Successful facilitation delivers clear thinking, respect for participants and process, critical review and coherent activity in delivery. In this environment, radical collaboration and innovative solutions can evolve.
Design thinking resides between analytical thinking with quantitative analysis, and intuitive thinking with abductive inference. Melding these concepts delivers the benefits of both approaches, offering a business-credible approach that delivers replicable and realisable solutions to complex problems.
Design thinking is a process common to all forms of design— architecture, industrial and graphic design. While process descriptions vary, we adopt these core steps:
Integrative Development (InD©)
At Kiah we have integrated the concepts of design thinking with traditional facilitation and consulting approaches to deal with complex problems. The integration of design thinking adds a powerful and leading-edge technique to break deadlocks, stalemates and intransigence. We term this approach Integrative Development (InD©).
We tailor context-specific approaches relevant to the cultural environment and creative intelligence. We do not seek to do this by ourselves, but to orchestrate our own, in-house and external expertise into multidisciplinary approaches for the delivery of innovative solutions.
If your challenge includes highly structured individuals with engineering backgrounds who tend towards conflict and argument, immediate immersion in an unstructured environment is not likely to be helpful. A controlled approach where issues are raised and recognised with a structured entry into creative workshops is more appropriate.
Conversely a group excited about their future, focused on a common goal and enjoying senior management leadership and participation, would enjoy an immersive environment.
Our first step is to design an approach to best deal with your unique challenge.
Through observation— interviews with participants and stakeholders, site visits, process walk-throughs and documentation review— we gain an understanding of the environment and the problem. We develop and agree an engagement-specific methodology and finalise the participant group.
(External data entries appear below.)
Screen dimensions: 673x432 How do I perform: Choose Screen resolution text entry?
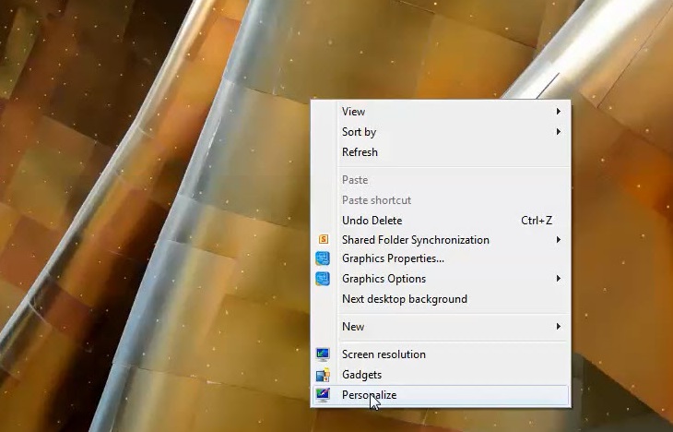[x=384, y=354]
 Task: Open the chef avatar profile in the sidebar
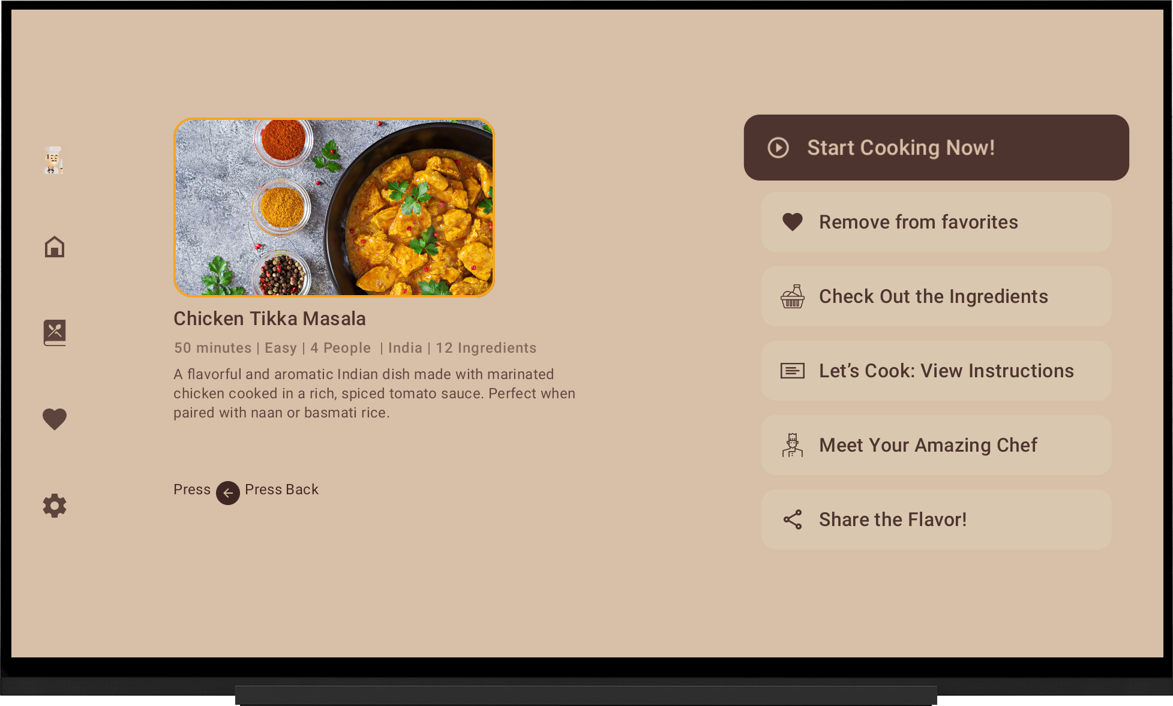click(x=54, y=160)
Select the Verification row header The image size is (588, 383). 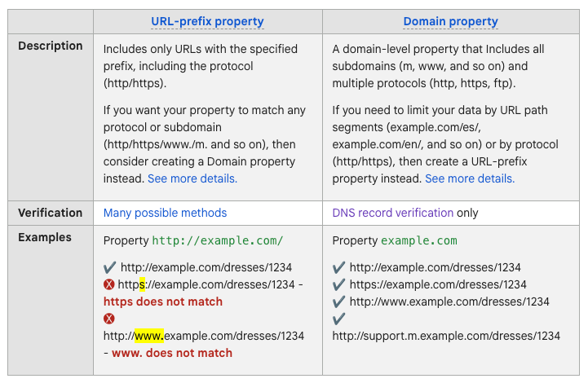(51, 213)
Our next phase, creation, is generally conducted in a workshop environment. These tend to be
high-energy, high-activity, immersive experiences. Though usually rapid, a day or two at most, several may be necessary for more complex challenges. We aim to encourage conversation, debate and participation — regardless of hierarchy—and map these visually. The process is self-documenting and reduces reliance on command and compliance, encouraging individuals to assume the mantle of control of the future.
Prototyping and testing seeks evidentiary indicators to support choice and efficacy of approach. This engages the analytical approaches of the offered hypothesis as well as debate. Persuasion has more power than the demand for proof during innovation. In seeking answers to wicked problems there is unlikely to be a right answer but compelling options.
The process delivers a plan of coherent action by a persuaded community.
Kiah Consulting primarily provides support in the development of concepts and strategy, project initiation and the recovery of misaligned projects. Our focus is delivery in the public sector.
We work in the zone of ambiguity, providing our expertise to clearly articulate the concepts, define the outcomes and structure delivery. We undertake strategy
development, concept definition, feasibility studies and business case development. We manage effective project execution through strong leadership and direction.
We provide the foundations for successful delivery through the establishment of project teams with appropriate contracts, resources, structure and processes.
With a mix of permanent staff and associates we can assure access to the right skills at the right time. Our model recognises that no one person or company has all the answers or skills, so we make it easy to access what is required.
Independence of contractors and suppliers, independence of internal organisations and politics allows us to offer untainted advice.